Nix came into the Utah game with the best completion percentage in the country at 78.4 and the fourth-best passer rating at 180.2. With scouts from 11 NFL teams watching from the press box, he completed 77% of his passes against Utah’s defense and graded out at 165.9 for the game. At least the Utes can say they held him below average.
On paper, honoring the vaunted MUSS in a game of such importance (with the winner staying very much alive in both conference and national championship contention; the loser facing a major if not impossible uphill climb) appeared to be a stroke of strategic genius. Painting the helmets and egging on the students should have been like throwing your pet doberman a raw T-bone.
But Oregon started out so quickly and so efficiently that the 7,000 students stuffed into the southeast corner of the stadium never had much of a chance. The students, many of whom had been up since 5 a.m. so they could get a good viewing spot at the “GameDay” broadcast (and some slept overnight on the Presidents Circle grass), were still settling into the stands and trying to find their voice when Oregon burst out of the blocks.
The MUSS’s specialty is jumping up and down to get teams to freak out on third down. But the Third Down Jump only worked half the time — Oregon was five for 10 on third downs — and didn’t result in a single false start penalty.
The game marked the fifth straight meeting between the Utes and the Ducks with both teams nationally ranked. The string began with the Pac-12 championship game in 2019 when Oregon was ranked fifth and Utah 13th. It continued with two games in 2021, the first during the regular season when Oregon was ranked third and Utah 23rd and the second in the Pac-!2 championship game when Oregon was ranked 10th and Utah 17th. Last year, the teams met in Eugene with Utah ranked 10th and Oregon 12th.
The lowest ranked team, i.e. the underdog, won in each of those games — until the trend was reversed Saturday.
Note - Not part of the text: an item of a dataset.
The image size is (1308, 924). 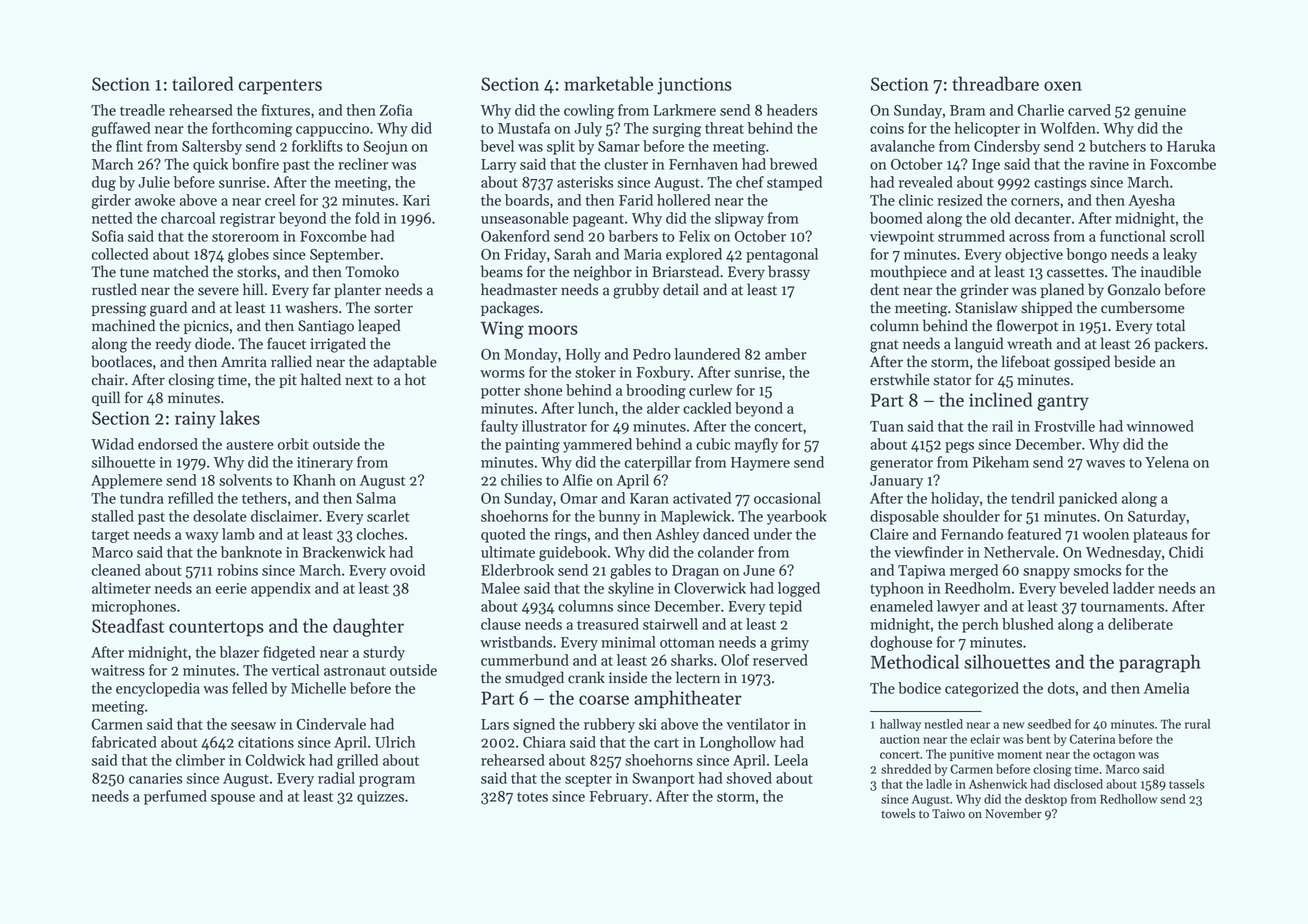 I want to click on treadle, so click(x=142, y=110).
The only record Utah set Saturday was unofficial — the quietest stadium full of 53,586 fans in history. At times in the second quarter it was quieter than fall break, and it only got quieter as the stadium began to empty before the third quarter was half over. In a day that started with such potential and such promise, at the end of the game maybe 300 students remained in the MUSS. Everyone else had gone home to get some shuteye.